▶ **Text segment**:
[Begin]

10. Lord Ellenborough, C.J. observed, however: 'If the Court discovered any traces of foul play in this case, so as to form a shade of delinquency between these parties, by making it a case of oppression or fraud upon one, they would eagerly have interfered in order to administer relief '; and Le Blanc, J. said: 'The transaction, no doubt, was illegal, but there seems to be no imputation of foul play, to entitle the plaintiff to ask for relief.'
11. These remarks would apply with special force in the present case, inasmuch as neither by Section 30 of the Contract Act, nor by any other law in force in India, are wagering agreements rendered illegal, whether by express prohibition or by penalty. They are simply destitute of legal effect or void, That distinction was upheld in Parakh Govardhanbhai v. Ransordas 12 Bom. H.C. R. 51. That was a decision under Act XXI of 1848, and is applicable to oases under the present law.
12. From the way in which the issues Were framed in this case, it would appear that plaintiff really imputed to-defendant a fraudulent concealment of facts, by which he was induced to enter into an agreement with him, and make the deposit in respect of which this suit has been brought. We are of opinion that the decision of the lower Court must be reversed, in order that the plaintiff may be given the opportunity of amending the plaint, if so advised, so as to show that his action is really one for deceit, And if he so amends the plaint, the proper issues should be raised and tried.
13. The decision of the Court of Small Causes is, therefore, reversed. and the case remanded for re-trial with reference to the foregoing observations. Costs, including costs of this application, to follow the final decision.

[End]

Print the stretch of the judgment excerpt from "13. The decision" through "the final decision." word for word.

▶ **Material**:
[Begin]

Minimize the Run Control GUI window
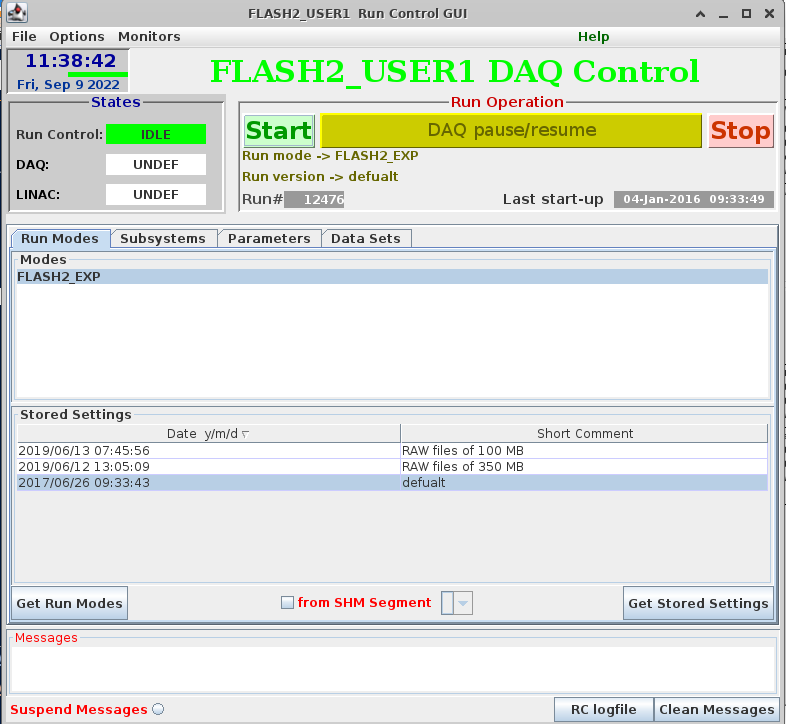This screenshot has height=724, width=786. tap(721, 13)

[End]

▶ **Answer to this task**:
13. The decision of the Court of Small Causes is, therefore, reversed. and the case remanded for re-trial with reference to the foregoing observations. Costs, including costs of this application, to follow the final decision.